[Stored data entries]

━━━━━━━━━━━━━━━━━━━━━━━━━━━━━━

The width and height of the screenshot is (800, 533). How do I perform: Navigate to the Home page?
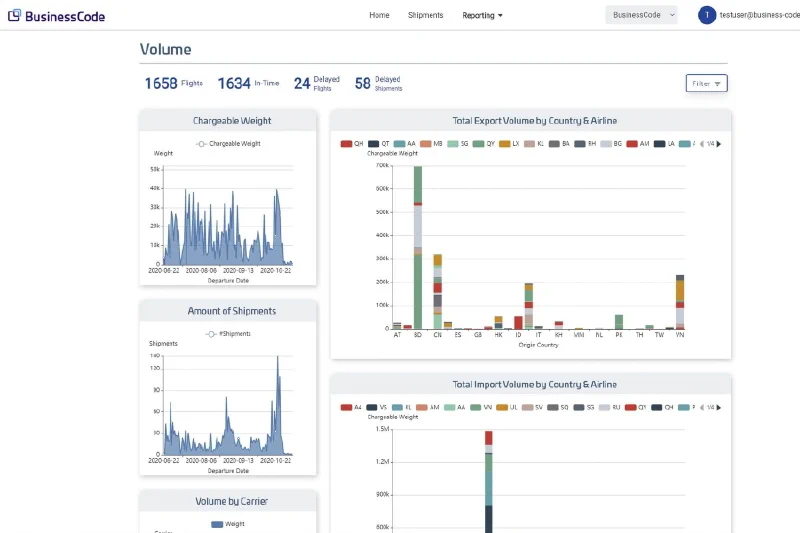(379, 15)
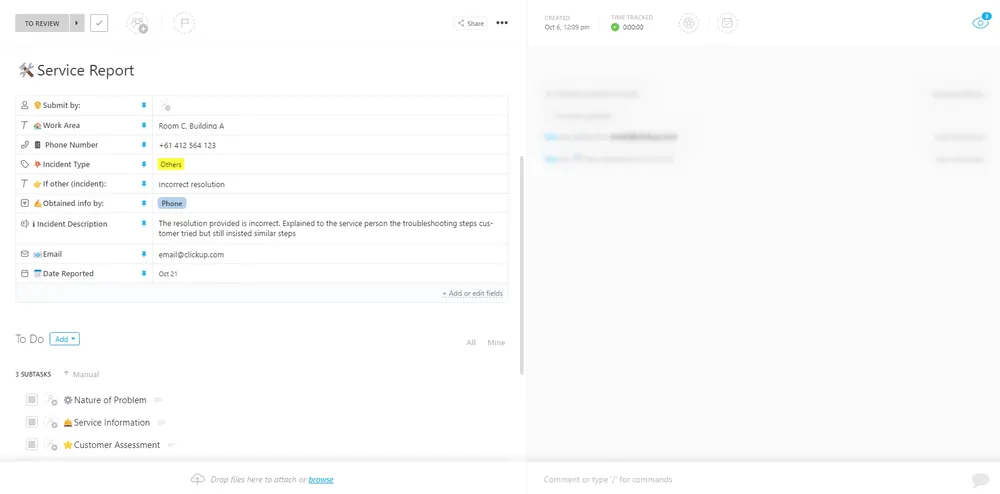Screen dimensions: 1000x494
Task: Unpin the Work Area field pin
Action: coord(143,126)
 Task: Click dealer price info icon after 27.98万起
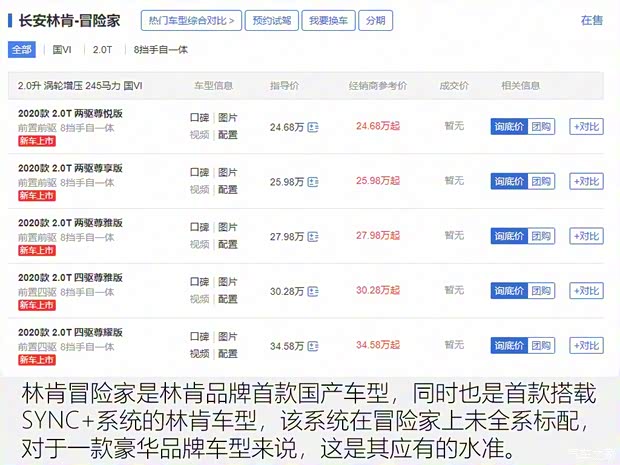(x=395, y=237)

━━━━━━━━━━━━━━━━━━━━━━━━━━━━━━

• REQUIREMENT:
Each entry above must come back exactly as written. Drop the images.

• COMPLETED EXERCISE:
The width and height of the screenshot is (800, 533). How do I perform: Navigate to the Home page?
(379, 15)
Screen dimensions: 1000x494
Task: Unpin the Work Area field pin
Action: coord(143,126)
 Task: Click dealer price info icon after 27.98万起
(x=395, y=237)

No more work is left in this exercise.